After quickly fleeing moments worshiping the wonderment before me and the head of his cock, his hands moved from the back of my neck, cupped my ears and raised my head so we were once again looking into each other’s eyes. Total involvement radiated from his eyes. The eternal desire, the infernal desire of nature’s repetitious strength lay in his stare, his glance, and his look. I drank as deeply from his eyes as I drank from his cock. The boldness of our looks transported us. We were alone in the aura of our world. We were the universe experiencing itself in the backseat of that old Chevy, that primitive, that primal, that basic. The best sex is the expression of divinity, the holiness and mystery of the universe. It is the most seductive aspect of Maya, to be overcome in the total consciousness of submission to that desire. Love that desire with such abandonment that caution, will, and even survival are thrown to the winds. That is when one tastes the divinity of tantra, the sacredness of mystery filtered through desire and a devotion to its power.

When our moment of looking and communion was over, I again turned my head and my mouth to the gift that was in my hands. Like the child who finds total peace and comfort nursing at its mother’s breast, I contentedly and overwhelmingly devoured his strength, his size, and his juices. I opened my jaws to reach, of course, as far down onto the shaft as I was able, but the girth of his cockhead was such that my attempts ended with my jaw distended almost to contortion and I still had only a little more than the head in my mouth. I was able to extend my tongue down a little farther on the underside of his shaft. Again, a shudder and again a shutter through my body in response to his. I held on as gently as I could, working his shaft and containing his head within my mouth, taunting every bit of surface with my tongue and lips. I sucked. I worshiped. I adored.

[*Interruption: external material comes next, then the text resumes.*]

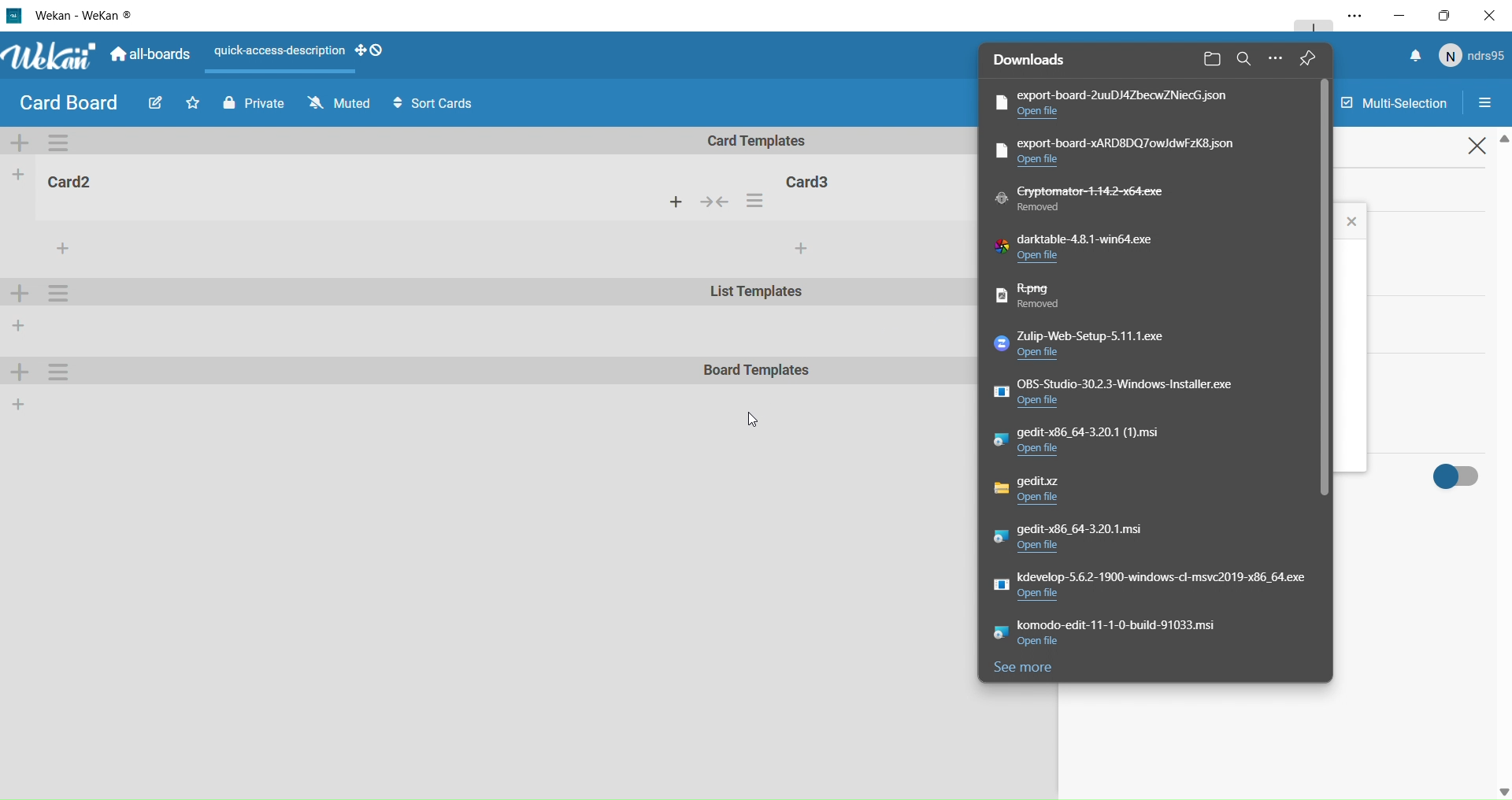  Describe the element at coordinates (17, 291) in the screenshot. I see `` at that location.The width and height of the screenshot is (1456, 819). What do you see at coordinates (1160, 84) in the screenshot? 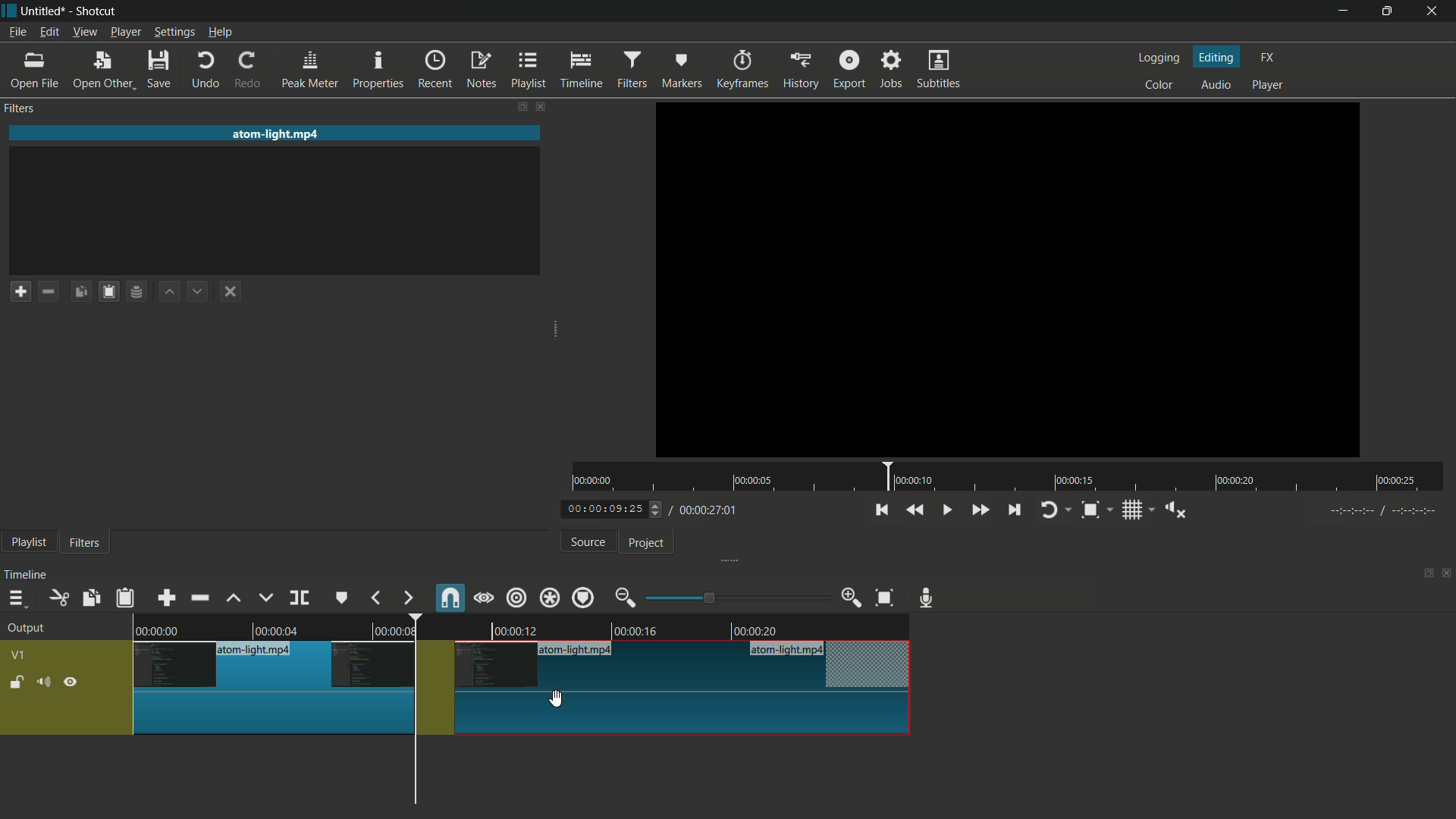
I see `color` at bounding box center [1160, 84].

Again, the hands bring my eyes to his. This time, however, while we are looking into each other’s eyes in a stare of brutal honesty, he slips his hands under my arms and pulls me up on top of him. Without kissing, we snuggle as he covers my naked body with his hands. He caresses me, he strokes me, he fondles me. I wrap my hands behind his broad muscular back. His hands drop to my tail. He squeezes me and rubs me, kneading my thighs, and then back to my tail. He reaches around and rubs his hand all over his saliva-covered balls. His finger then turns gently to beneath my balls and feels its way up to my anus. While pulling my head toward his shoulder with his left hand, he fingers my hole, teasing it, moistening it. I involuntarily push down on his finger. He again moistens the tip of his fingers on his balls and slides his finger to the very opening of my anus. It puckers at his touch; he shakes. He pushes ever so slightly, so softly, so gently. Not only is he a man among men, he is the true lover, the one who gives pleasure with absurdity and care. I welcomed him. I succumbed to his penetration. I could offer no resistance.